The key is still in the box on the back of the Tenere. I open it to nd his gloves and his balaclava. He bought a new helmet a few weeks ago – a red open-faced helmet with a flip-down screen. There are six helmets in the garage, several pairs of boots, and all his gear. I lock the top box with everything inside.
The bike is much bigger than I thought, and much higher and heavier. How he got on and off I don’t know. Getting my leg over the top box is not easy. He was 84. I have to smile thinking of his determination. Everything is still the way he left it on Thursday – the next day he had a stroke. A week later he died. Yet, here in the garage, nothing has changed.

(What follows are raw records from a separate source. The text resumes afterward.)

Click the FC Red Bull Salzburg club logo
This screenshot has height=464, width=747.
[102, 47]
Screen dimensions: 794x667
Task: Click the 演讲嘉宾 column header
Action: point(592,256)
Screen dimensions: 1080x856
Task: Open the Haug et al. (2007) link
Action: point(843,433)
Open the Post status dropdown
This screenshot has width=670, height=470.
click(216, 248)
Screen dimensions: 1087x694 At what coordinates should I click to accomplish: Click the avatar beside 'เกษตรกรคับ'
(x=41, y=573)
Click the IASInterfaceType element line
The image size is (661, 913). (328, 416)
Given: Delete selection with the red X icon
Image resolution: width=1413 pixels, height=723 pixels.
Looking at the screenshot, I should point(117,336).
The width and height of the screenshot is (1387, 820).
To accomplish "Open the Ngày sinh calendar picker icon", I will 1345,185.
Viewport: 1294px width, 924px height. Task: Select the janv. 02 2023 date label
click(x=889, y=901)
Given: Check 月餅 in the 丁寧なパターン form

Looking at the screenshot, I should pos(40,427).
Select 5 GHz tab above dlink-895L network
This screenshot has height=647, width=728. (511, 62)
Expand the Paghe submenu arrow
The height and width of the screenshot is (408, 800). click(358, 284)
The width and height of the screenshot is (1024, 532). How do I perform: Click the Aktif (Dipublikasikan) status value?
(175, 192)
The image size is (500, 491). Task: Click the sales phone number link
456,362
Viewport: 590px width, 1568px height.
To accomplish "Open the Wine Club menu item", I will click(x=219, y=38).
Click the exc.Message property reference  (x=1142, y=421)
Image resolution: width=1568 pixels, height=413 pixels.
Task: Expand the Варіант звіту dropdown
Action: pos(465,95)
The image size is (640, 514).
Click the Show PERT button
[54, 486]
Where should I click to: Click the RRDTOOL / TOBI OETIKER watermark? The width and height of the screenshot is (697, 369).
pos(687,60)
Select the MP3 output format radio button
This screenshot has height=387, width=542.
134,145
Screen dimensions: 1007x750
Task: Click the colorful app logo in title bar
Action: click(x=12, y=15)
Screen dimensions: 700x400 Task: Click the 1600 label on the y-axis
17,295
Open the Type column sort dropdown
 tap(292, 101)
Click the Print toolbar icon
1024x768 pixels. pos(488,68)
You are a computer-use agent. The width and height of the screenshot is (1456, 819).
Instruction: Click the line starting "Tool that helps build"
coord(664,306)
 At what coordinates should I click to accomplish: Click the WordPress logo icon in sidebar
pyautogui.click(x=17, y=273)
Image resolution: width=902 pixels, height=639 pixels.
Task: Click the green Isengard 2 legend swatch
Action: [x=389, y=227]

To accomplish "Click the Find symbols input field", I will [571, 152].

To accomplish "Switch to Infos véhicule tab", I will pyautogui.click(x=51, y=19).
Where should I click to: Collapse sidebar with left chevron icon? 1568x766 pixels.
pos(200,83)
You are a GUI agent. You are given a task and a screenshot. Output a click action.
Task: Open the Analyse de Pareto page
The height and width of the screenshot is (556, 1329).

I put on his helmet which fits perfectly. There is a little “moon bag” tied to the handlebars with cable ties. It is worn by sun and dust. I unzip the first compartment – a tyre pressure gauge and some “Lert” tablets. My Mom always insisted that he drinks these to stay awake on long trips. The second zip reveals the patch and solution, and the third insulation tape. My Dad loved modifying things.
The bike starts immediately, reverberating in the garage. It is so loud and powerful that I actually get a fright. I slowly push it back out of the garage. Sally, his dog, immediately recognises the sound of his bike and starts barking frantically in the house. I pull away gently but can feel that this thing has power. I can just imagine my Dad opening the throttle on a quiet road…
I do a quick spin through the village. I am not dressed for the open road. He would never get on the bike without his gear, another lesson I learned from him. Not even just going to the shop. Never. You do not want to come off a bike wearing shorts and a T-shirt. I am overcome with emotion as I smell my Dad when I ip down the screen of the helmet. I feel his presence.
I put the bike back in the garage exactly as I found it. It must stay there for a while longer. It is too soon to take it away. Somehow it doesn’t feel right. My Mom sits staring out the window. I say to her how strange the house feels without him. “You have no idea how I miss him,” she says. I suppose I don’t. They have been together for 58 years. Even though he was a quiet man, he had a huge presence. You noticed him when he walked into a room. Now we notice his absence. There seems to be a massive chunk taken out of our world.
I try to ascertain from my Mom how she feels about living in the house without my Dad. “People ask what you will do now that Dad is gone”. “What do they mean?” she asks. “Like will you stay on in the house, Are you not afraid to be alone downstairs?” (Maritha her companion lives upstairs.) “Well where else would I go?” she asks, puzzled. “Well, I think they assume the old age home…” She looks out the car window. “Over my dead body! I will stay right here!” Well that settles that then, doesn’t it? I go to say goodnight to her. She sits on the side of the bed with Sally next to her. She looks frail. I say goodnight. “You can give me a hug,” she says. My heart breaks into a thousand pieces. She has never asked me to hug her. A new journey is now starting for us, building a new life without my Dad. I have no idea how it will turn out for my Mom.